The Senate Committee on State Affairs is considering the even more restrictive Senate Bill 7 on Friday. The legislation would rein in voter expansion measures taken by local governments like Harris County, prohibiting 24-hour voting, drive-thru voting, and require written documentation from a federal agency or a doctor’s note as proof to claim a disability when voting by mail. 

Underpinning all of this is the fact that only 16 cases of voter fraud were discovered by Texas Attorney General Ken Paxton in 2020 (mind you, Paxton’s work against the War on Fraudism is so essential fellow Republican lawmakers are actually considering slashing his budget), as well as a promise by Texas Office of the Secretary of State elections chief Keith Ingram that the general election was both “smooth and secure.” And during the hearing itself, committee member Rep. Michelle Beckley made a clever point citing a fiscal note by the Legislative Budget Board that showed the bill, which creates new criminal penalties for public officials and voters, would not cost the state a dime.

“It says there’s no significant fiscal implications to the state is anticipated [because of the HB6], yet we’re increasing criminal penalties and creating criminal offenses,” Beckley said. “That would indicate there is no significant crime being committed right now that we’re trying to correct.” 

“I’m not sure if that’s the case, I don’t work with the Legislative Budget Board,” Cain replied. 

In the absence of any real evidence of widespread fraud, why are Texas Republicans trying to pass legislation to make it more difficult to vote?

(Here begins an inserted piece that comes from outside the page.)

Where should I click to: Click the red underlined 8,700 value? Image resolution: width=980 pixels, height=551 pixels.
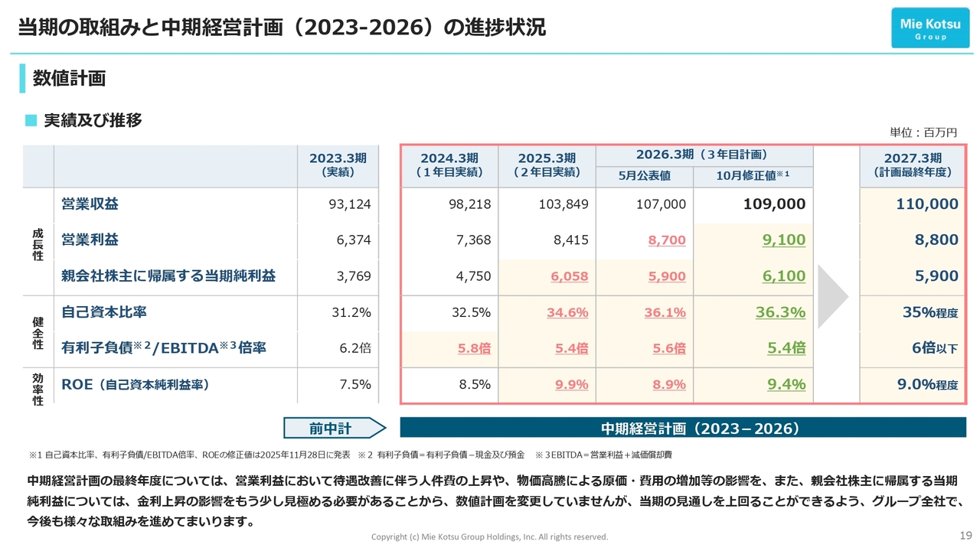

The answer is probably somewhere in between assuaging the large base of Trump voters who have lost faith in the democratic system thanks to the former president, and a genuine fear of Democrat gains in the state. Either way, their motives are less important than the endpoint of their voter integrity goals. 

Cain offered a good look at just how deep the rabbit hole will go.

“I would say that even one instance of fraud is reason to be concerned and that we should do our best to make sure that there is none of it,” he said. “Our goal should be zero when our attorney general testifies before this community.” 

In that endless quest, thousands of voters, especially elderly and disabled Texans, will be disenfranchised. 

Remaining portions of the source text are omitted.